With the fine dust in the air, it wasn't great for photography unfortunately. I was off to a great start finding one of the Black-winged Kites we saw last week, fighting the wind, as it searched for food.
|Black-winged Kite (Elanus c. vociferus)|
The family of Common Kestrel were still present hawking over the fields
|Common Kestrel (Falco tinnunculus)|
I saw one of the Kestrel's giving a dark form Booted Eagle a hard time as it came in to find a place to rest and roost.

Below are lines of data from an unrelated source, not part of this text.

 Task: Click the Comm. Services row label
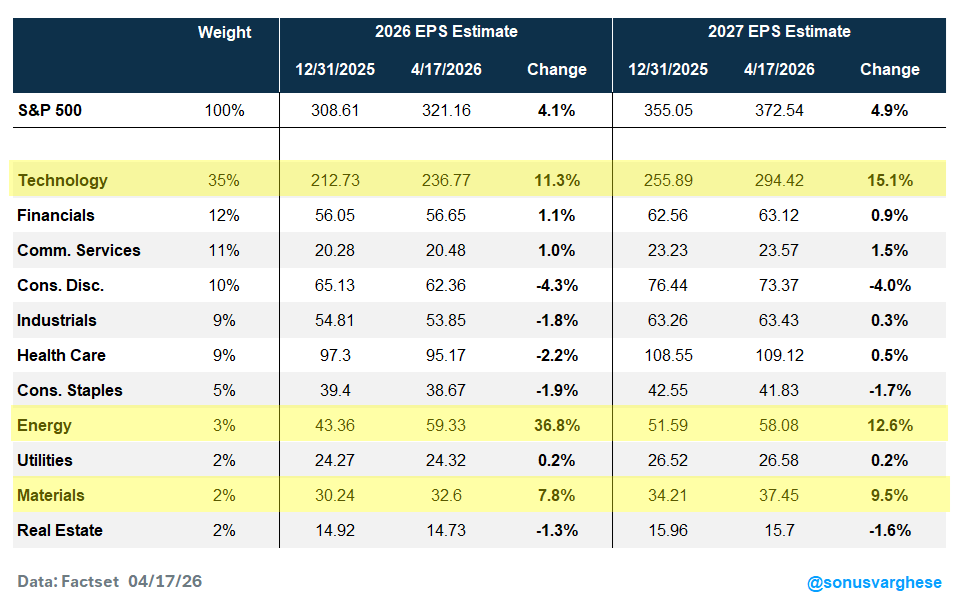coord(79,250)
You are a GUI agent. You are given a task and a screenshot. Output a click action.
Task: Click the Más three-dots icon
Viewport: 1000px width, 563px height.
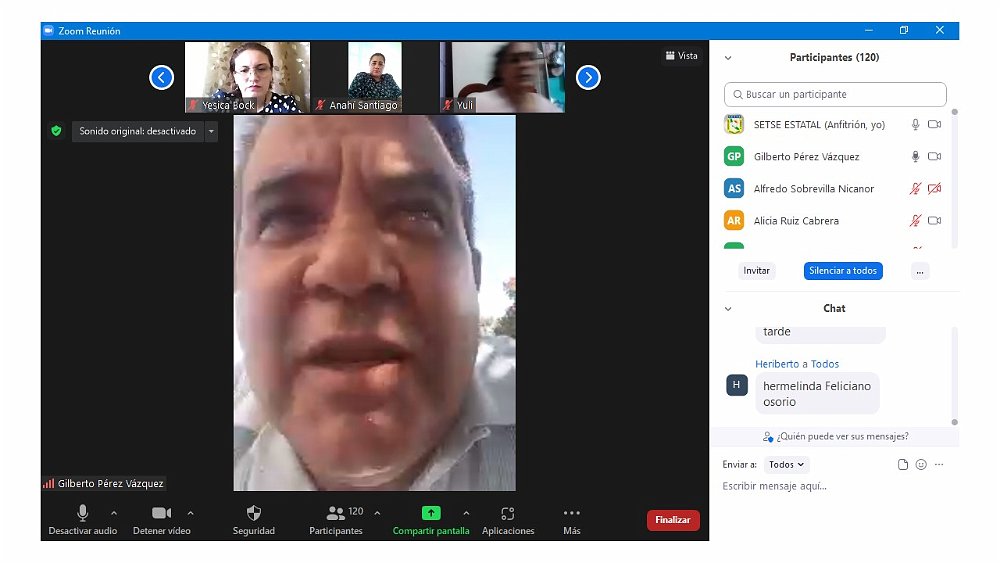click(x=571, y=513)
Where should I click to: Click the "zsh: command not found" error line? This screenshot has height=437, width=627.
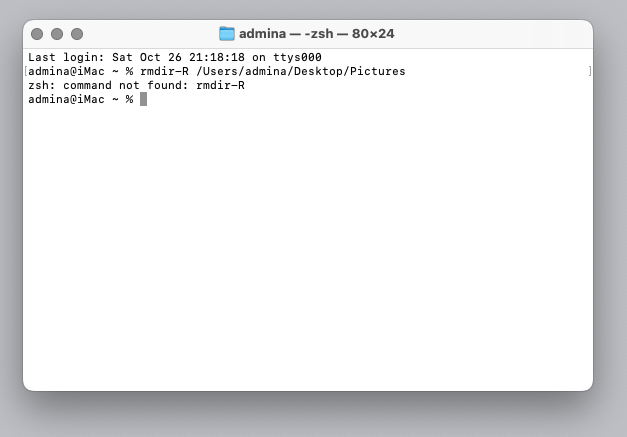click(x=108, y=86)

|Dark Form Booted Eagle (Aquila pennata)|
I was fortunate with the Lapwings, recording 3 species; Red-wattled (3), Spur-winged (3) and a single young White-tailed
|White-tailed Lapwing (Vanellus leucurus)|
That was flying together with 2 Pied Avocet's which were not seen last week
|Pied Avocet (Recurvirostra avosetta) with White-tailed Lapwing (Vanellus leucurus)|
|Pied Avocet (Recurvirostra avosetta)|
There was a good assortment of waders and Green Sandpiper's had increased somewhat since last week
|Green Sandpiper (Tringa ochropus)|
Driving around the fields, I found the family of Cream-coloured Coursers
|Cream-coloured Courser (Cursorius cursor)|
And big numbers of Black-crowned Sparrow-Larks which are now dispersing, post breeding elsewhere in Kuwait.
|Black-crowned Sparrow-Lark (Eremopterix nigriceps)|
By this time, I had enough of the wind and dust blowing through my car - so retreated to a restaurant for breakfast. A few good species were seen this morning and of course over the coming weeks diversity and abundance will only increase.